What you should do:
Copy out all of the data below line for line, leaving out the pictures.

────────────────

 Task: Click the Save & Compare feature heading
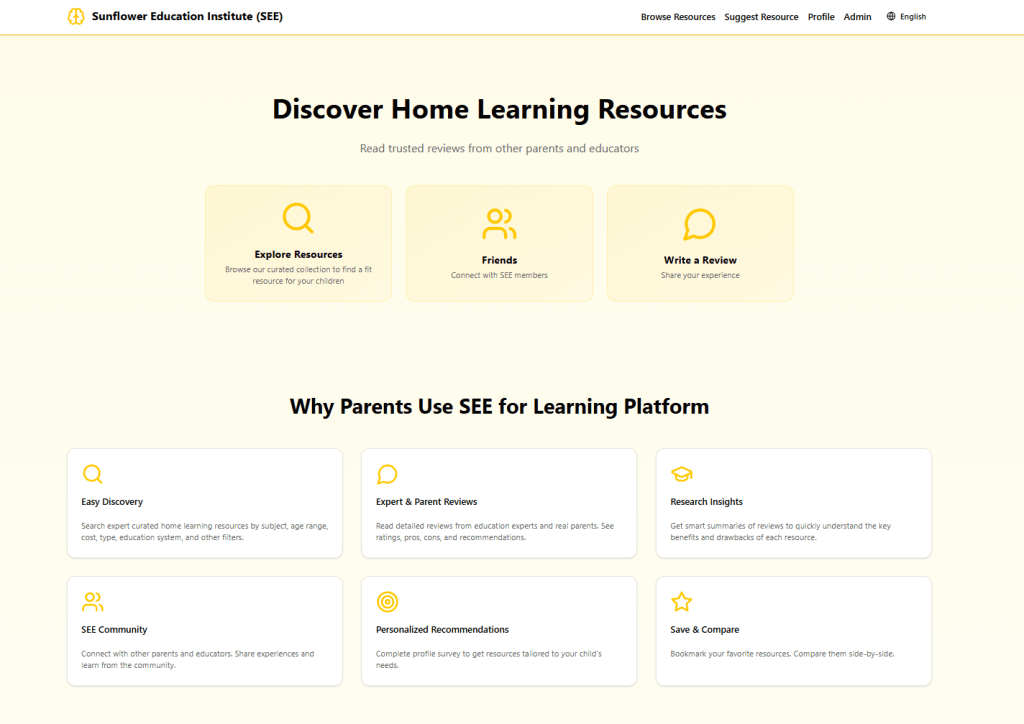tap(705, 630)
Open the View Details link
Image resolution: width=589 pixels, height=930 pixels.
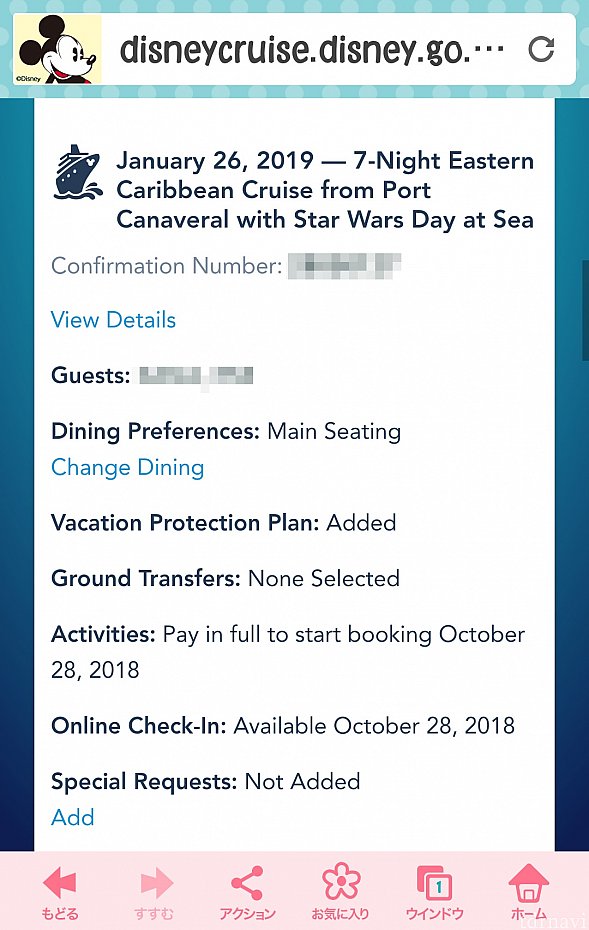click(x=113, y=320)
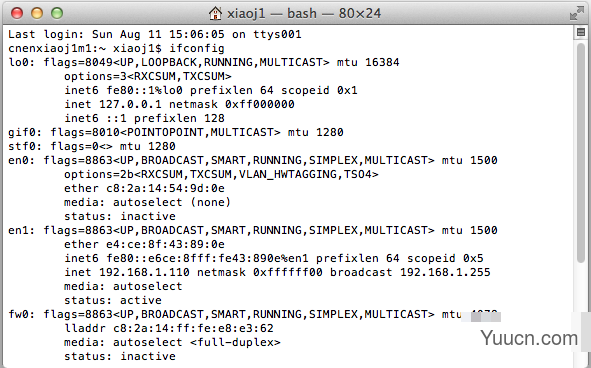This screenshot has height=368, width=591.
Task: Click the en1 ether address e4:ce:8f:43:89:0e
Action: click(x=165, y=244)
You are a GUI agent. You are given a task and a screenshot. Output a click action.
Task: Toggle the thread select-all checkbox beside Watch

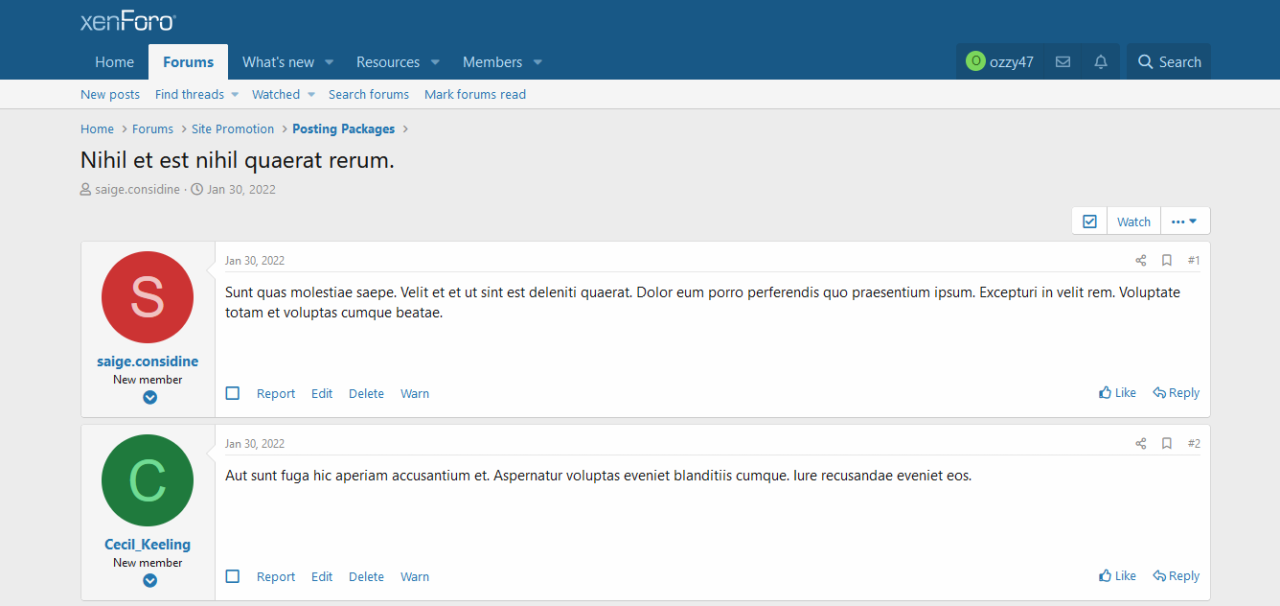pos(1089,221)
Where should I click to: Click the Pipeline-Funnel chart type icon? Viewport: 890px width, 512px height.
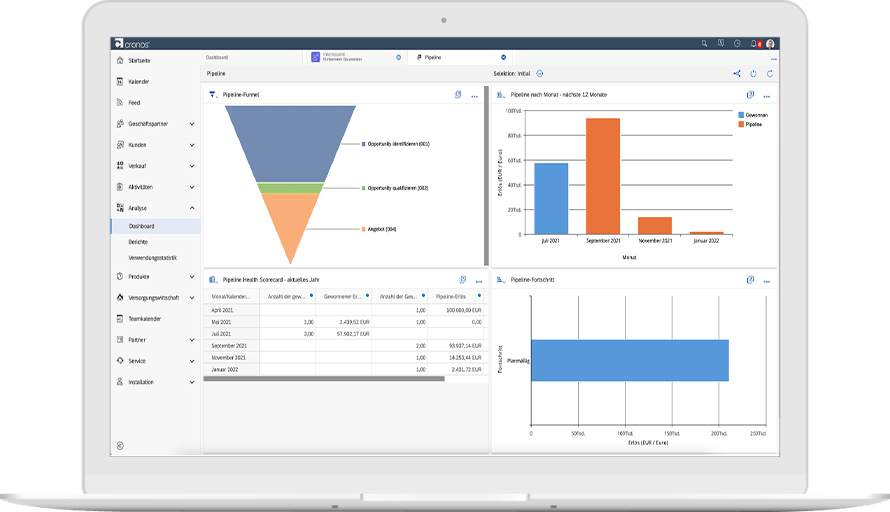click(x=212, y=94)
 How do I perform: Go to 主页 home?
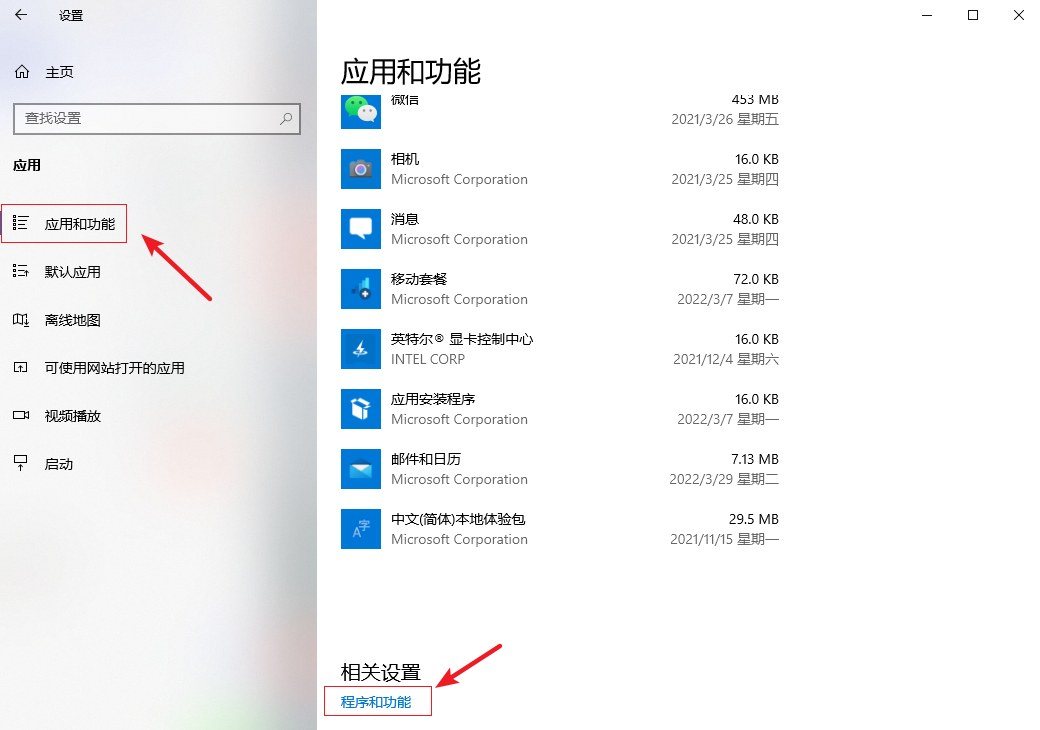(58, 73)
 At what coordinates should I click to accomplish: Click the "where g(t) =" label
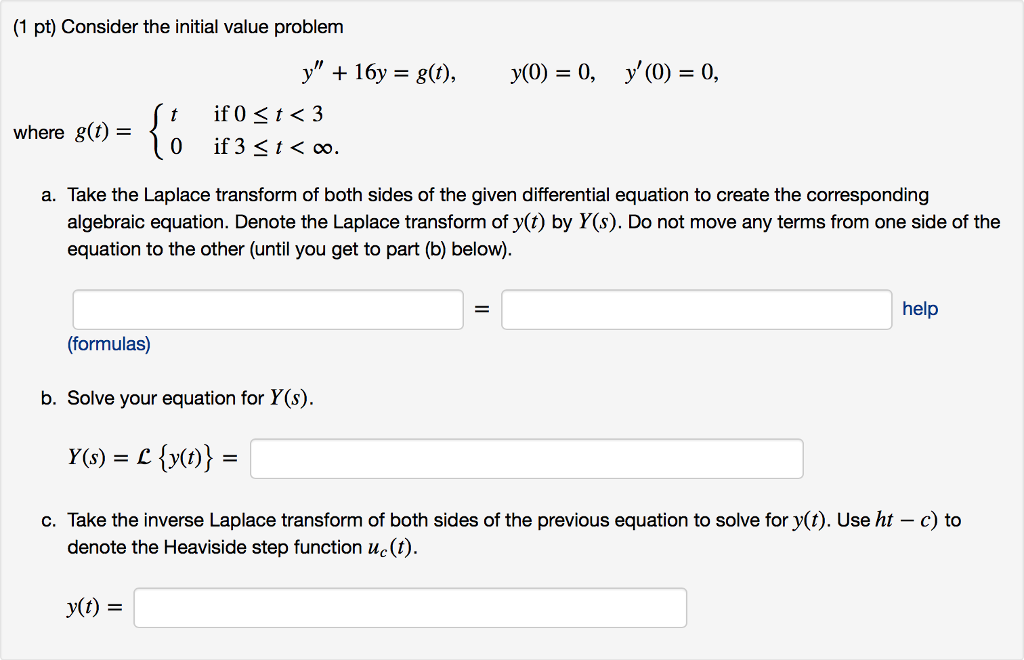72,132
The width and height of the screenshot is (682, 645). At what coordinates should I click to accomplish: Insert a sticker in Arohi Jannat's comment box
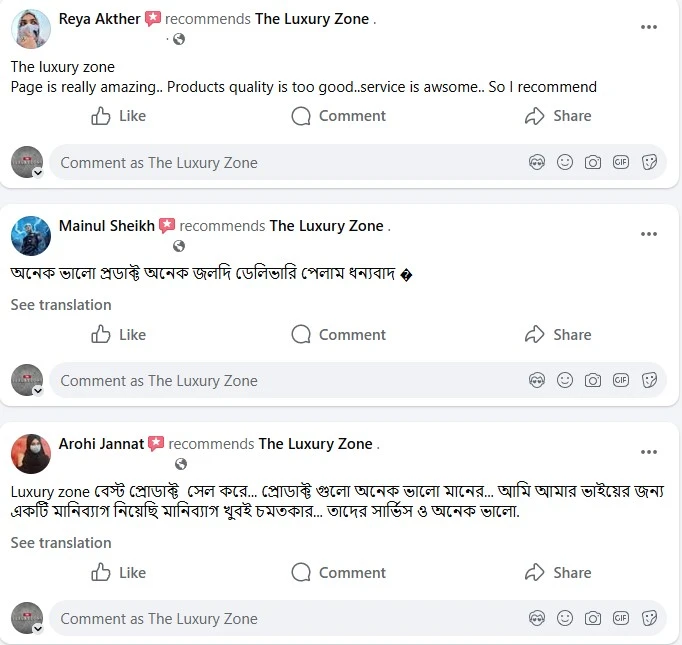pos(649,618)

────────────────

Output of the task:
 Task: Click the Save & Compare feature heading
tap(705, 630)
Open the View Details link
Image resolution: width=589 pixels, height=930 pixels.
click(x=113, y=320)
This screenshot has height=368, width=591.
Task: Click the en1 ether address e4:ce:8f:43:89:0e
Action: click(x=165, y=244)
You are a GUI agent. You are given a task and a screenshot. Output a click action.
Task: Toggle the thread select-all checkbox beside Watch

pos(1089,221)
Where should I click to: Click the Pipeline-Funnel chart type icon? Viewport: 890px width, 512px height.
click(x=212, y=94)
 How do I perform: Go to 主页 home?
(58, 73)
 At what coordinates should I click to accomplish: Click the "where g(t) =" label
72,132
The width and height of the screenshot is (682, 645). At what coordinates should I click to accomplish: Insert a sticker in Arohi Jannat's comment box
pos(649,618)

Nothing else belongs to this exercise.